We believe that N1 imaging may be a useful tool to differentiate degenerative parkinsonism from ET as well as other parkinsonian conditions. However, at this moment, it is not able to replace the careful clinical examination and overcome the current diagnostic criteria.
Limitations
The study limitations are:
The absence of a comparative test of dopamine transporter scan.
The small sample size of patients with ET.
The lack of comparation with other MRI iron-sensitive sequence in all patients.
Conclusion
Accurate diagnoses of PD in early stages is a matter of concern especially regarding the treatment and prognosis of the patient. Bearing in mind the future developing therapies with a disease-modifying effect, a correct diagnosis in vivo will be even more important. The results obtained in our study showed high sensitivity, specificity and accuracy of the Mecho technique for the discrimination between PD and healthy controls, as well as good accuracy to discriminate PD from ET. This sequence can be obtained with the standard sequences of MRI and it does not require additional software. The Mecho sequence may be a useful tool to be applied in clinical practice.

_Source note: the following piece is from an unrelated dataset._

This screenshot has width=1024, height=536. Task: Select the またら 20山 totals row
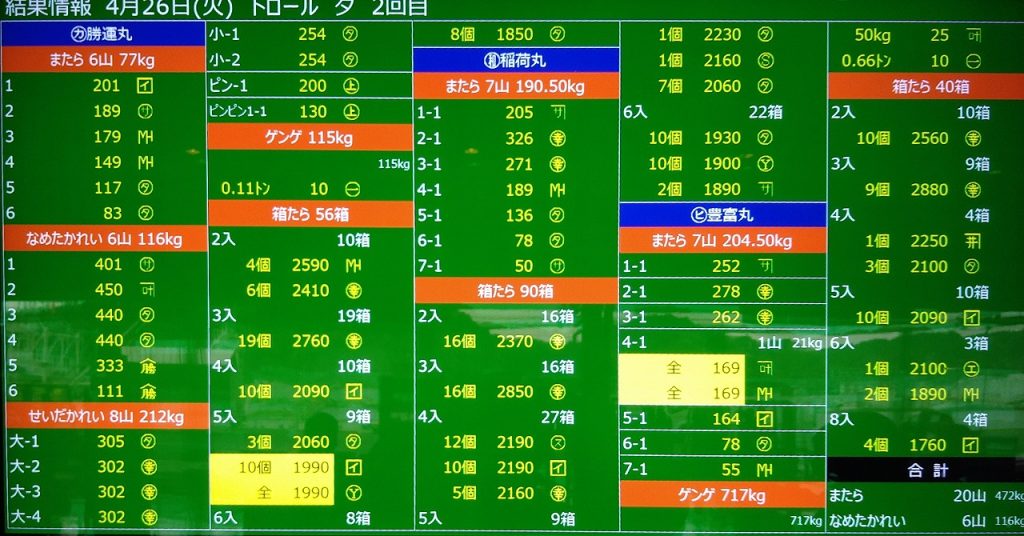click(926, 496)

This research did not receive any specific grant from funding agencies in the public, commercial, or not-for-profit sectors.

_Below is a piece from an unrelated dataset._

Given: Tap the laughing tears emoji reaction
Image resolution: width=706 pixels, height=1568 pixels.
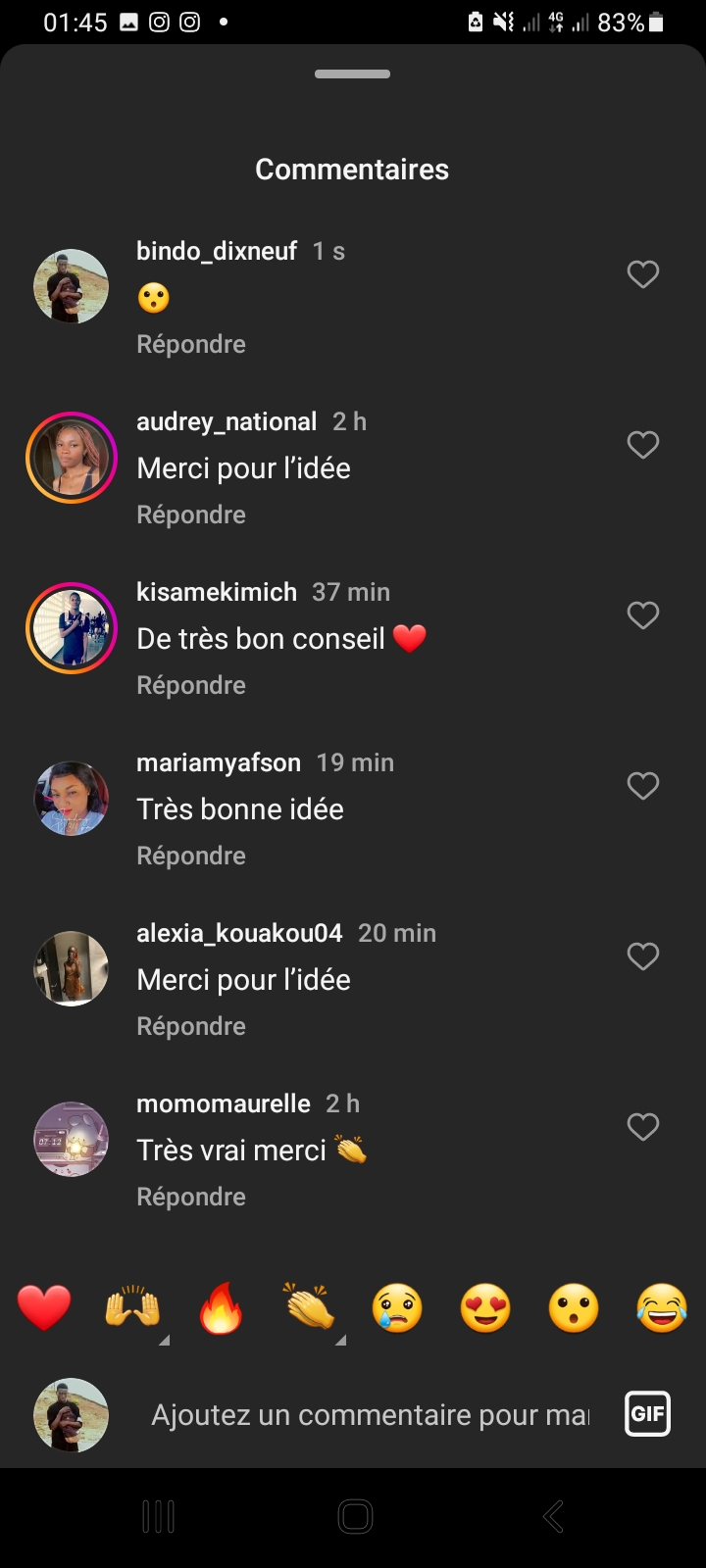Looking at the screenshot, I should pos(662,1308).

-Dr Henrique Ballalai Ferraz received honoraria from Roche, Zambon, Teva and Torrent.
Abbreviations
APS: Atypical parkinsonian syndromes; C.I; Confidence interval; CBS: Corticobasal syndrome; ET: Essential tremor; PD: Parkinson disease; N1: Nigrosome 1; SN: Substantia nigra; SNpc: Substantia nigra pars compacta; SNpr: Substantia nigra pars reticulata; PSP: Progressive supranuclear palsy; Mecho: Multiecho GRE sequence; MSA: Multiple system atrophy.
Competing Interests
The authors have no competing interests to declare.